• [PASSAGE EXTRAIT]
+===+
Qu’est-ce que la croissance ? La plus belle définition vient de la biologie : la croissance est l’augmentation de la taille d’un être vivant. Cette définition s’applique parfaitement – et non sans élégance – à l’entreprise, cet “être vivant”. A condition que l’on s’entende sur la définition du mot “taille”. Selon Philippe Pire, associé EY, “ dans le cadre de notre concours de l’Entreprise de l’Année nous estimons qu’une entreprise est en croissance lorsque son chiffre d’affaires, sa valeur ajoutée ou son personnel augmente de plus de 50 % en cinq ans.”
La chose saute aux yeux, on est dans le quantitatif. Comme on l’est aussi en recourant aux autres critères usuels que sont l’augmentation du cash flow, de la rentabilité et même du personnel, surtout du personnel d’encadrement. A la limite, on est encore dans le quantitatif lorsqu’on parle d’augmentation de part de marché ou de qualité du service. Mais dès qu’on évoque le savoir- faire de l’entreprise, la cohésion de ses équipes, le mental de gagnant qui y règne ou les qualités de leader de ses dirigeants, est-on encore dans ce qu’il est convenu d’appeler la croissance ? Bonne question, puisque la réponse est malaisée. La croissance est aussi un de ces instruments dont il serait naïf de considérer qu’on est seul à le contrôler.
“Il y a bien sûr un lien entre la conjoncture et la croissance des entreprises, entre la croissance de l’économie et la croissance des marchés, entre la croissance de son marché et la croissance du chiffre d’affaires d’une entreprise, entre la macroéconomie et la microéconomie finalement, mais il ne faut pas en déduire que rien ne va”, dit Bernard Surlemont Professeur à HECUlg. Même dans le contexte actuel de croissance zéro, voire négative ? “Oui, car globalement, ce n’est que dans nos contrées que l’économie est en décroissance. Certains marchés se développent toujours, notamment celui de l’exportation.
+===+
• [LIGNES EXTRAITES]
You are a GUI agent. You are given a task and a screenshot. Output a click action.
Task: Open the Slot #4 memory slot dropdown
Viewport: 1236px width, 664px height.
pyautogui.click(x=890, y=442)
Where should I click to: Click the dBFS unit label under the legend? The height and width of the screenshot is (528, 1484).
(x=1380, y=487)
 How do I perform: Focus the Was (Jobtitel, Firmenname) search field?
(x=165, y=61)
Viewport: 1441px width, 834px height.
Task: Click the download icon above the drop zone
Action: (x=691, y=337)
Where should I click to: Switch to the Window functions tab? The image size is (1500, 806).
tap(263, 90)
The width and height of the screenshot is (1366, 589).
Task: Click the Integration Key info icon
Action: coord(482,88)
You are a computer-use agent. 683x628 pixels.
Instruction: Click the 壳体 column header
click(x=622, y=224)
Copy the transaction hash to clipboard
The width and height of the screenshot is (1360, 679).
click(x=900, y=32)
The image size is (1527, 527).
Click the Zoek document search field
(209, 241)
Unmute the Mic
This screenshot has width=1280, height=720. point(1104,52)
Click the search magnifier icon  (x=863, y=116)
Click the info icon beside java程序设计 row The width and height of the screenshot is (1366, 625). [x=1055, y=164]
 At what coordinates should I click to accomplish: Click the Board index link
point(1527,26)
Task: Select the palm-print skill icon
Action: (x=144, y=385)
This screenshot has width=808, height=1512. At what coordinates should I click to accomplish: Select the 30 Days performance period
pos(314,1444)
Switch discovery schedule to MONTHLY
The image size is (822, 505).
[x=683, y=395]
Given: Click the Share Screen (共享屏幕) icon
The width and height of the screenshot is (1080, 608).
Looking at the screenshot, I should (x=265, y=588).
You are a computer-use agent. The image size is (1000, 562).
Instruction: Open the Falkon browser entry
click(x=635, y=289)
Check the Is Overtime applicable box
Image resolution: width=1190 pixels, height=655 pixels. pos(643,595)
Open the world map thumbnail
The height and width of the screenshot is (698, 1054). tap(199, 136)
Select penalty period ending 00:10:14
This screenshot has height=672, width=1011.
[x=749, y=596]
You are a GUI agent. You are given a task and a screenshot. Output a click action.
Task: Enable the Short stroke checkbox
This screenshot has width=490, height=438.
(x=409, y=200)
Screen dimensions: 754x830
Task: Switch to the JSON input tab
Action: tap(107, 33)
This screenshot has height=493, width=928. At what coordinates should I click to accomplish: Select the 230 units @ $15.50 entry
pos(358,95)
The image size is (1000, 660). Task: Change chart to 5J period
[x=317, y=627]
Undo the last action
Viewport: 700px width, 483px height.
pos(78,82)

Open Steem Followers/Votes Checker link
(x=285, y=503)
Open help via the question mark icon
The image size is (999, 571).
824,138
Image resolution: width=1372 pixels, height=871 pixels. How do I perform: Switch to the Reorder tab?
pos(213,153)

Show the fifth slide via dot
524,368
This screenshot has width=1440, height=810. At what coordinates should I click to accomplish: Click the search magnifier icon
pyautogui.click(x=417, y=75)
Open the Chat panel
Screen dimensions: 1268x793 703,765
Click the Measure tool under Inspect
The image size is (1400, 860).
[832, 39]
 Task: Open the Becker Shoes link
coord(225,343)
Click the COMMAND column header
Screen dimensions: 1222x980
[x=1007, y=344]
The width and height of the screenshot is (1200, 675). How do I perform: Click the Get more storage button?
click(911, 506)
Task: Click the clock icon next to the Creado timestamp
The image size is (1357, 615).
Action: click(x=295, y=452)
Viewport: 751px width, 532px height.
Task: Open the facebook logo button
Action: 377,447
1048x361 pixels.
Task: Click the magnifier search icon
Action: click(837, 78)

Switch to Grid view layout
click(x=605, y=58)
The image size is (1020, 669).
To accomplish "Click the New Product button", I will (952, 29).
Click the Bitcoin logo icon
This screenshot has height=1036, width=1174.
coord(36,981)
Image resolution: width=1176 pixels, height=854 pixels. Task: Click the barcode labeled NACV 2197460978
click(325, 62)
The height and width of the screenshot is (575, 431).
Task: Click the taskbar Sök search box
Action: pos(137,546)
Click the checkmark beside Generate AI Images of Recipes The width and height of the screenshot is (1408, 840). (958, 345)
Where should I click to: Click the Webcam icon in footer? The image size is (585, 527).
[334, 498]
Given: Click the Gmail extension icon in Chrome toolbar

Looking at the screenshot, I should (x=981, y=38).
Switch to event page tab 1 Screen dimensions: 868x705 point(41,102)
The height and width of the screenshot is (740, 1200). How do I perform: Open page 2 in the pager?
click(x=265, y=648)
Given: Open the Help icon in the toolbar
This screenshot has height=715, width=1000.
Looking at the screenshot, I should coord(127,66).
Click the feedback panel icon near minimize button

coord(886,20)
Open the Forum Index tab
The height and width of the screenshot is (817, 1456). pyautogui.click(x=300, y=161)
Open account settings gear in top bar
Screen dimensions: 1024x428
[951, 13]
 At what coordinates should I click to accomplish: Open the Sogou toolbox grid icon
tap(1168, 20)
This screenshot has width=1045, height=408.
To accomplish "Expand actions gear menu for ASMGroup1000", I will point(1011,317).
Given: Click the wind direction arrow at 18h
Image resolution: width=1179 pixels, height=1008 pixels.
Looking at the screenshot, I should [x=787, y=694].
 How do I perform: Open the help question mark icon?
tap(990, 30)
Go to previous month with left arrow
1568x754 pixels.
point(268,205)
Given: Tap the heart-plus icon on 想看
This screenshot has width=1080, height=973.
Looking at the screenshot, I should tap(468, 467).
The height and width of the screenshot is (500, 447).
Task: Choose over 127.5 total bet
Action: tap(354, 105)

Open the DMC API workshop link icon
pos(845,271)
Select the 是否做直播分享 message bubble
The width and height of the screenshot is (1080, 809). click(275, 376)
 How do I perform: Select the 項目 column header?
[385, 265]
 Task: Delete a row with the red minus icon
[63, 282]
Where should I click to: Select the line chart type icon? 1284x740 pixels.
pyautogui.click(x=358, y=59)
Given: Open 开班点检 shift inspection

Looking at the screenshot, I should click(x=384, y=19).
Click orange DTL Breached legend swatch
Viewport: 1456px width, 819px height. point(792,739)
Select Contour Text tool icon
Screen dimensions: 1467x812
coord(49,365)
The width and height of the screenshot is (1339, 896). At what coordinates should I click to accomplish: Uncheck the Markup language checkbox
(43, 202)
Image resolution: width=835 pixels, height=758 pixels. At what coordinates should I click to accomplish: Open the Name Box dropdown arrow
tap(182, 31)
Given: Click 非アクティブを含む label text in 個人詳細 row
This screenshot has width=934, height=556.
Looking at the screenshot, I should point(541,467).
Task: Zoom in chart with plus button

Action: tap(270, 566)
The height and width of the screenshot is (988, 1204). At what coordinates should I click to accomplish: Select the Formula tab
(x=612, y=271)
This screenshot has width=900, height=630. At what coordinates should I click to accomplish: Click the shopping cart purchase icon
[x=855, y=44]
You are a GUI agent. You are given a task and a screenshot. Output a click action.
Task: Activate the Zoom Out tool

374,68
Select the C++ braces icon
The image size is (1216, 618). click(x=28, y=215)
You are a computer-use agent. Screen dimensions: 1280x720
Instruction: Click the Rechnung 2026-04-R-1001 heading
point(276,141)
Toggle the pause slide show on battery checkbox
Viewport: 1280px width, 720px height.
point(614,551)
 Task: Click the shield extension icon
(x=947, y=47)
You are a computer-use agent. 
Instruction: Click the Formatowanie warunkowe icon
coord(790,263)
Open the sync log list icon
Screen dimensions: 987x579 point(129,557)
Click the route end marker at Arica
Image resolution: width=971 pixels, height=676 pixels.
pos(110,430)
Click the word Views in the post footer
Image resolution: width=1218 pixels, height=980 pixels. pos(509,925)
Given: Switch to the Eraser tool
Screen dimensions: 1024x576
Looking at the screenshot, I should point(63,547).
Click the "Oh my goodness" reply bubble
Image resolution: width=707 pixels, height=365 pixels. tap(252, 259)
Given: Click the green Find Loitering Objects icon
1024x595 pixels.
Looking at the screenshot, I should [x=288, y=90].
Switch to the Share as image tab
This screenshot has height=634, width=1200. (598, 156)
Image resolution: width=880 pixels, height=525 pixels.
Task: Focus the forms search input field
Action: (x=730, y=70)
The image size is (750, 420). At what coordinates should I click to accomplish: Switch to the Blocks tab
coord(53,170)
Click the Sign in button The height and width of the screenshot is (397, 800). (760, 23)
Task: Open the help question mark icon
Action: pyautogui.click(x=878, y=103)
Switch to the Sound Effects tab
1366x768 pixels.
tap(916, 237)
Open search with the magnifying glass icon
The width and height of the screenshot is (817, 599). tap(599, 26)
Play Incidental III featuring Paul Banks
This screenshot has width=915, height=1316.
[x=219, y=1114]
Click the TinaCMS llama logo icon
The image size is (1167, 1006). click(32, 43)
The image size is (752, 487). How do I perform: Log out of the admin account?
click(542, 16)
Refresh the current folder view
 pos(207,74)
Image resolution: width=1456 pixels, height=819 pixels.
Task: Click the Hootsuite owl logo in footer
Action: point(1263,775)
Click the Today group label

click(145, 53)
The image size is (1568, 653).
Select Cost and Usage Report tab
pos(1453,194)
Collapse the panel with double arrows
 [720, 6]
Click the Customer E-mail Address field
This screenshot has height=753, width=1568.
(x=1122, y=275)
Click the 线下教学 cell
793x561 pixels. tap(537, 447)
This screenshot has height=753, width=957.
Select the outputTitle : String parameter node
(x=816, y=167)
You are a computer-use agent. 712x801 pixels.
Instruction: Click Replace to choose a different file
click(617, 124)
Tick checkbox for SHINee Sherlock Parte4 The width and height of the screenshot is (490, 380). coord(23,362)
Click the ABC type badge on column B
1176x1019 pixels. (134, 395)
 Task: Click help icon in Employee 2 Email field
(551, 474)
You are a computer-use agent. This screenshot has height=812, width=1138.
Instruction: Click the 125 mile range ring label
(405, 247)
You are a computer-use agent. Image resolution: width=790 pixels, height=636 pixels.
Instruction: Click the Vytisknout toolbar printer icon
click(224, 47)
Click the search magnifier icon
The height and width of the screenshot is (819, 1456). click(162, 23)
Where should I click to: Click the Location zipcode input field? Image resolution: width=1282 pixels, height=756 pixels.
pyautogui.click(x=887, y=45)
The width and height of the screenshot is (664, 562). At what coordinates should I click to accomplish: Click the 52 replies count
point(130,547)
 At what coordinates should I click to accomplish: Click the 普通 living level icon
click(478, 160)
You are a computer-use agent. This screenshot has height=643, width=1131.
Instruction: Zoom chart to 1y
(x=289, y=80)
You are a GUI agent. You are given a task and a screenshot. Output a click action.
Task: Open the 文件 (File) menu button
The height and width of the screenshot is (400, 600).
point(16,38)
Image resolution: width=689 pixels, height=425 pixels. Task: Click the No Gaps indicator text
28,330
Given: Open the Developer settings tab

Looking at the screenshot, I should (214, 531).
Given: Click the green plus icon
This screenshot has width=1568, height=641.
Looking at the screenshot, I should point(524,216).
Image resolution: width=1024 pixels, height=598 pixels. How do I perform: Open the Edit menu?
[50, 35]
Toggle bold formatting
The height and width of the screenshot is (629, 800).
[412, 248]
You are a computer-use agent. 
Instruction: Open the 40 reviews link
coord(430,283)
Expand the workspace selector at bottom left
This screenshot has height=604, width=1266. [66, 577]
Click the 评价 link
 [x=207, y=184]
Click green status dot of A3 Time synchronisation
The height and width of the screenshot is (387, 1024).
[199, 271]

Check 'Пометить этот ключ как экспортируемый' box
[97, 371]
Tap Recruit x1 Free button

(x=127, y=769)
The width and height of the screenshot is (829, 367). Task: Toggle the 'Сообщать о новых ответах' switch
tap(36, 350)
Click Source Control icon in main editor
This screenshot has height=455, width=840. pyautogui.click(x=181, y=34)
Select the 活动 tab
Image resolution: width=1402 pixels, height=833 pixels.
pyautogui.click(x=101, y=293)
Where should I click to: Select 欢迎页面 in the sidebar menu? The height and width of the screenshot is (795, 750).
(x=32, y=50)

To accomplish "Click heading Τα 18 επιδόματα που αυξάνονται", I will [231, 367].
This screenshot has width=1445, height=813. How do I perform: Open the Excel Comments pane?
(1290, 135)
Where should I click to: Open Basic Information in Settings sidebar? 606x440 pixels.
+===+
• [EXERCICES À TRAITER]
1) Indiquez si chacune des affirmations suivantes est conforme au texte sur la croissance des entreprises : (a) selon Philippe Pire, une entreprise est en croissance lorsque son chiffre d'affaires augmente de plus de 50 % en cinq ans ; (b) la définition de la croissance jugée la plus belle provient de la physique ; (c) selon Bernard Surlemont, l'économie est en décroissance dans le monde entier.
2) D'après le texte sur la croissance des entreprises, quel marché Bernard Surlemont cite-t-il comme étant toujours en développement ?
3) Prolongez le texte sur la croissance des entreprises à partir de sa dernière phrase.

• [LISTE DES RÉPONSES]
1)
(a) Oui : « lorsque son chiffre d’affaires, sa valeur ajoutée ou son personnel augmente de plus de 50 % en cinq ans ».
(b) Non : « La plus belle définition vient de la biologie ».
(c) Non : « ce n’est que dans nos contrées que l’économie est en décroissance ».

2) Celui de l'exportation.

3)
Une question de choix
La croissance est-elle un must ? “Oui et non”, répond Philippe Pire. “Même dans une entreprise qui répond aux critères mesurables de la croissance, il arrive un moment où il faut choisir.” Choisir ? “Oui, parce que la croissance est aussi un choix. Choisir de croître, c’est choisir de déléguer, d’être moins entrepreneur et plus gestionnaire. C’est aussi accepter d’embaucher des gens pour leur compétence, donc éventuellement d’embaucher plus fort, plus commercial, plus humain ou plus multilingue que soi-même. C’est également accepter la mise en place d’un conseil d’entreprise, d’une délégation syndicale...” Des décisions qui pourraient amener le dirigeant d’entreprise à se dire ceci : “Et si je m’arrêtais ? Je ne suis pas bien, là, avec mes 5% de croissance ?” Le problème, c’est qu’il y a toujours cette loi d’airain : “Qui n’avance pas recule.” “Pour croître, renchérit Bernard Surlemont, il faut le vouloir et être en mesure de rassembler les facteurs qui permettent d’y arriver. Se faire entourer, s’ouvrir aux ingrédients essentiels dont la croissance a besoin. Par contre, je serais plus nuancé à l’égard des taux de croissance. 50 % en cinq ans ? Mmmouais... La vitesse est quelque chose de relatif. Certains reculent même pour mieux sauter.” Ce qui suppose la présence dans le cockpit d’un pilote expérimenté. “Et là, reprend Philippe Pire, on retombe dans un univers balisé par deux pôles : d’une part le créateur d’entreprise, l’entrepreneur, de l’autre le gestionnaire, le manager.” Avec, quelque part entre les deux, l’homme universel qu’est le chef d’entreprise (idéal). Et la crise ? Il n’y a pas que les journaux qui en parlent, les statistiques de mortalité des entreprises sont effrayantes. Depuis l’automne 2011, on va pratiquement de record en record. “Je sais, répond Philippe Pire, mais il ressort pourtant de nos dernières études que malgré le contexte, de plus en plus d’entreprises parviennent néanmoins à tirer profit de la situation économique.
Catalogue des bonnes pratiques
Depuis le début de la crise, EY a réalisé plusieurs études qui ont notamment permis d’établir une sorte de catalogue des bonnes pratiques telles qu’elles sont appliquées dans les entreprises les plus performantes. La dernière de ces études (" Growing Beyond " date de fin 2011 et montre que les performances des meilleures entreprises reposent sur différents éléments, notamment :
- une orientation vers les besoins des clients et une adaptation constante à ces besoins ;
- une grande flexibilité opérationnelle avec notamment des transferts de compétences vers les pays émergents ;
- une attitude ouverte et/ou une politique de communication active à l’égard des stakeholders ;
- la conviction que les clients et le personnel sont des sources d’inspiration et pas une gestion très serrée des coûts ;
- une gestion dynamique des ressources humaines.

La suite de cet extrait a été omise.